··· VORLIEGENDER TEXT ···

Das Projekt soll 2030 fertig sein. Die Fahrt zwischen Nord- und Süd-Stockholm würde dann nur noch etwa 15 Minuten dauern.
Um den Stau aus der Innenstadt zu verbannen, hat Stockholm allerdings auch schon andere Maßnahmen ergriffen. Seit 2007 müssen Autofahrer tagsüber unter der Woche Mautgebühren zahlen, wenn sie ins Zentrum der Stadt wollen. Die Gebühren sind nach Verkehrsaufkommen gestaffelt – in den Hauptverkehrszeiten kostet das Passieren der Mautgrenze umgerechnet knapp 4,50 Euro. Das und die nicht gerade niedrigen Parkgebühren in der Innenstadt sorgen dafür, dass viele Stockholmer das Auto stehen lassen und auf öffentliche Transportmittel umsteigen.
Indien: Überall Stau in Delhi
Das Thema Stau ist in Delhi allgegenwärtig. Selbst für kurze Fahrten bis zu einem Kilometer müsse man dort teilweise über eine halbe Stunde einkalkulieren, sagt ARD-Korrespondent Oliver Mayer. Die Stadt sei sich dieses Problems bewusst und arbeite an Lösungen.

···

## AUFGABENSTELLUNG
Seit welchem Jahr müssen Autofahrer laut dem Text über Verkehrsstaus Mautgebühren zahlen, um ins Stockholmer Zentrum zu fahren? Die Zeilen stehen in keinem Zusammenhang mit dem Text über Verkehrsstaus.

··· AUFGELISTETE ZEILEN ···

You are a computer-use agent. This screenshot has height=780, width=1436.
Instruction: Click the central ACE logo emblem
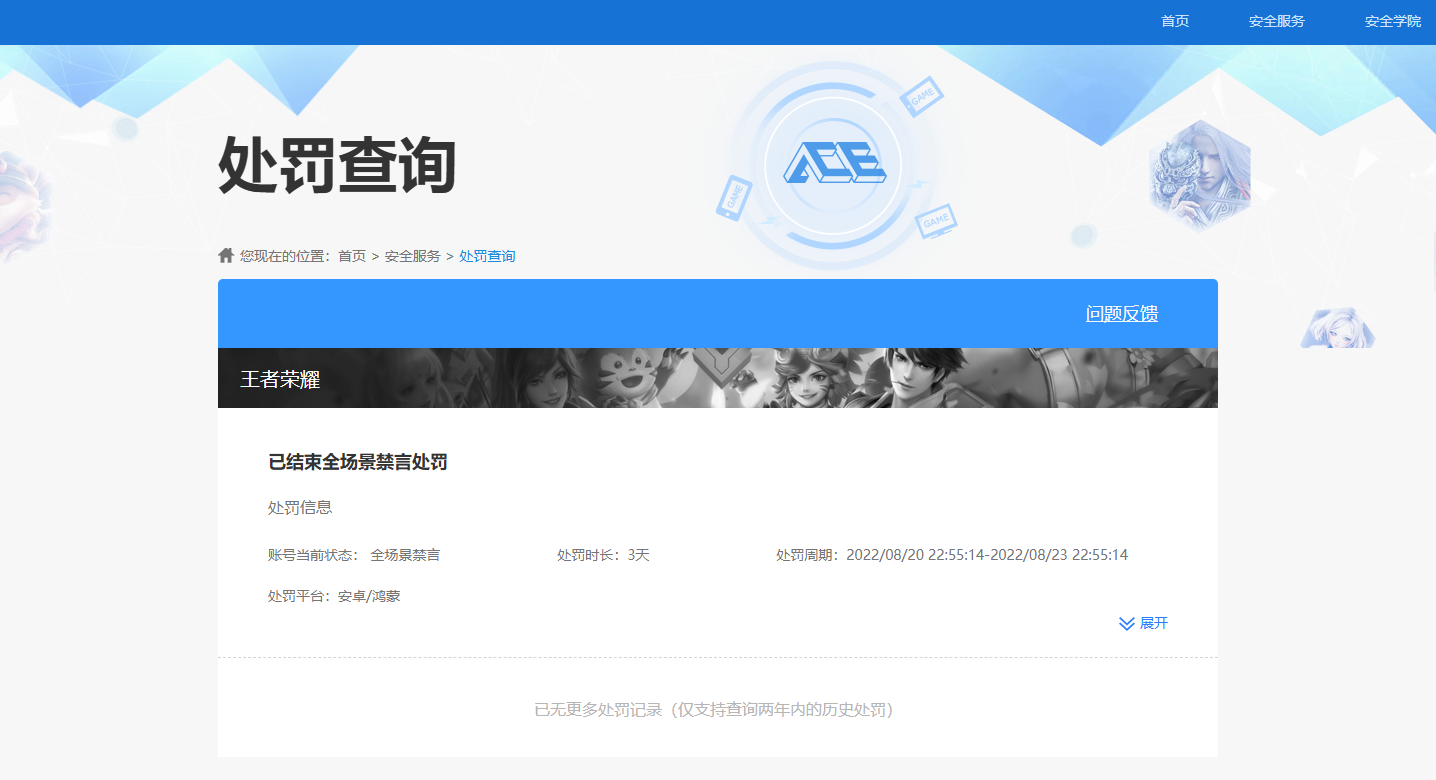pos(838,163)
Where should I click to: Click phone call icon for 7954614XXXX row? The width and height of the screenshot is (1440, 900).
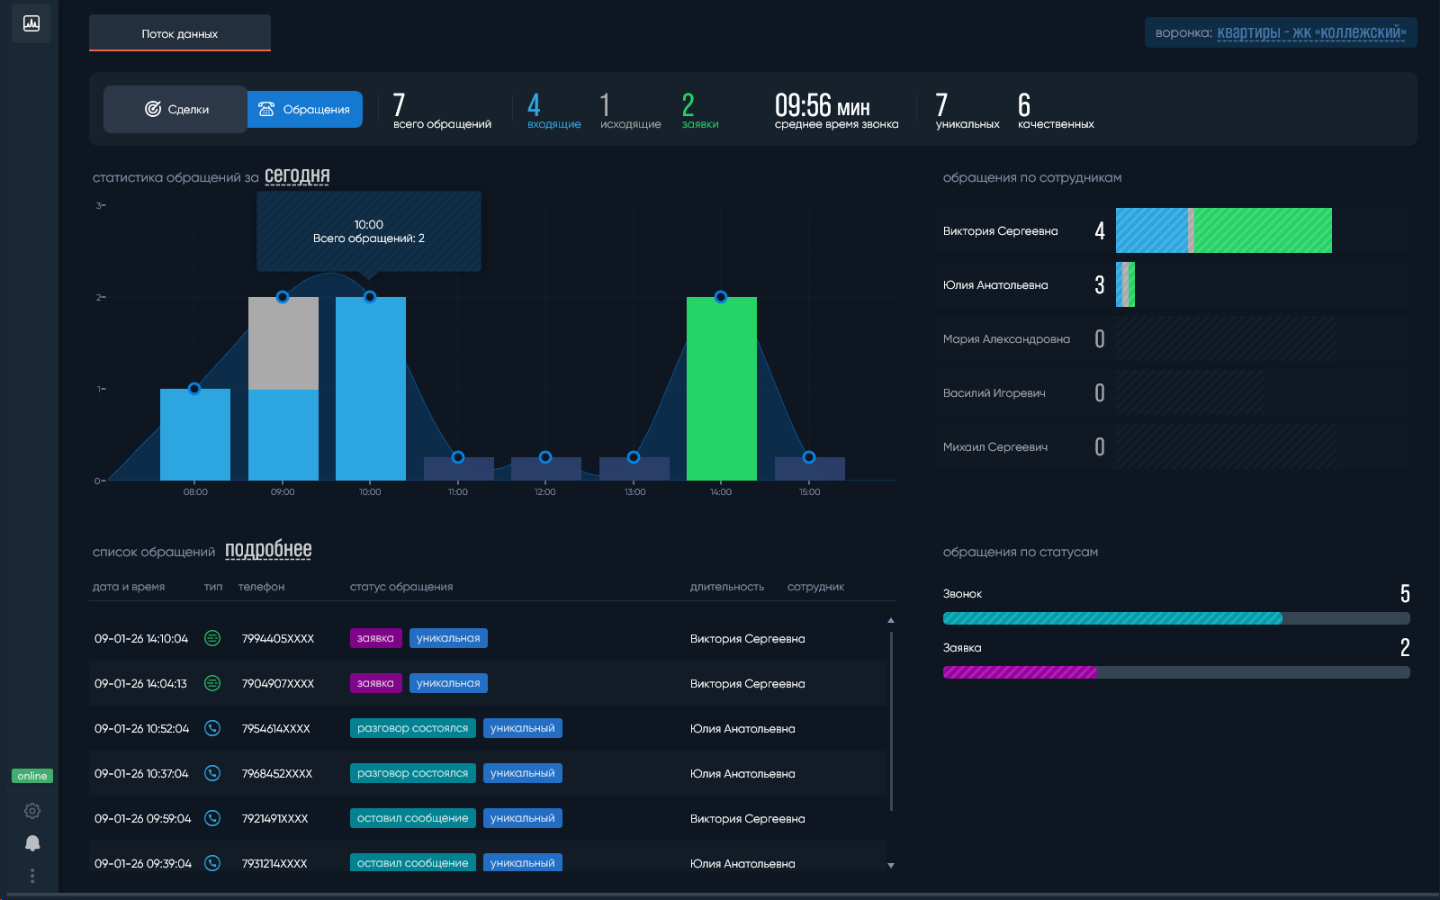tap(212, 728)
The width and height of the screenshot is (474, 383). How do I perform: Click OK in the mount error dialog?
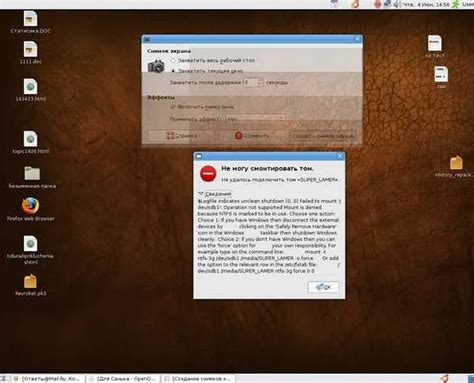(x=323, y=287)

···
··· AUFGELISTETE ZEILEN ···

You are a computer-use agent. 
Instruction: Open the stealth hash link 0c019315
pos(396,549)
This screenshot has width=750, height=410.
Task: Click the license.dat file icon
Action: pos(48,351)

···
··· AUFGELISTETE ZEILEN ···

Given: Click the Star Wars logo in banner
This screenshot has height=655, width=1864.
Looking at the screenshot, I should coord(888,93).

···

## GELÖSTE AUFGABE
Seit 2007.